The floral bouquet, of course, has to complement the dress and Kate’s certainly did. Just as the dress was delicate and refined, so was the bouquet. The bouquet was in the shape of a shield with flowers wired and held together in a bouquet holder. The featured flowers were lily of the valley, sweet William, and hyacinth, chosen for their significance to the families of both bride and groom and according to the language of flowers. A sprig of myrtle was included in the bouquet as it has been since 1840s when Queen Victoria first included it in her wedding bouquet when she married Prince Albert. Every British royal bouquet from that time onward has included myrtle that comes from that same tree in Queen Victoria’s garden at Osborne House on the Isle of Wright.
According to the language of flowers myrtle stands for love, lily of the valley sweetness and humility, and hyacinth for constancy in love. Sweet William may symbolize gallantry or have been included for its obvious reference to the groom. The florist who designed the bouquet is known for his use of the language of flowers, an 18th century custom that applies meanings to flowers and fashioning bouquets with complex meanings.

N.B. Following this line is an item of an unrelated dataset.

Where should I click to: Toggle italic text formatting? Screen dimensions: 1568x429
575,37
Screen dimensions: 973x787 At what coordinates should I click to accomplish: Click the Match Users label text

Her hands were well occupied by holding the hands of the two youngest bridesmaids and guiding them down the aisle. These charming little girls carried pomanders, or should I say, had a pomander on their wrist, a very useful type of bouquet for small children who my have trouble carrying a bouquet.
Lavish amounts of greenery and flowers adorned the pots in which the trees were growing, as well as other containers, and vases. The royal couple was keen to have as many plants as possible planted after the wedding and other plant material to go charities.
At the reception, the cake was a masterpiece of floral art and included over 900 individually iced flowers and leaves of 17 different varieties of plants. A garland around the middle of the cake matched the architectural garlands used to decorate the room in which the cake was shown.
Among the flowers adorning the cake were the white rose for England, thistle for Scotland, shamrock for Ireland, daffodil for Wales (and new beginnings), and both the acorn and oak leaf for the Middleton family.
The marriage of Catherine and William was surely a fairytale wedding. Experts expect Kate’s wedding dress to change the taste of brides everywhere but what about the bridal bouquets? Will brides again turn to bouquet holders and wired flowers after so many years of hand-tied nosegays? Can we expect to see more children in weddings with garlands and pompanders? And will brides clamor for lilies of the valley? The flowers of Kate’s wedding were simple and understated but they were also very expensive. All that wiring takes time and labor and labor costs money; lilies of the valley are expensive any time of year (like spring) but just try to get them in the summer, fall, or winter and you will pay a king’s ransom for them and they may not be as nice as Kate’s. Many brides may dream of a fairytale wedding with the understated elegance of Kate’s but few will be able to afford it.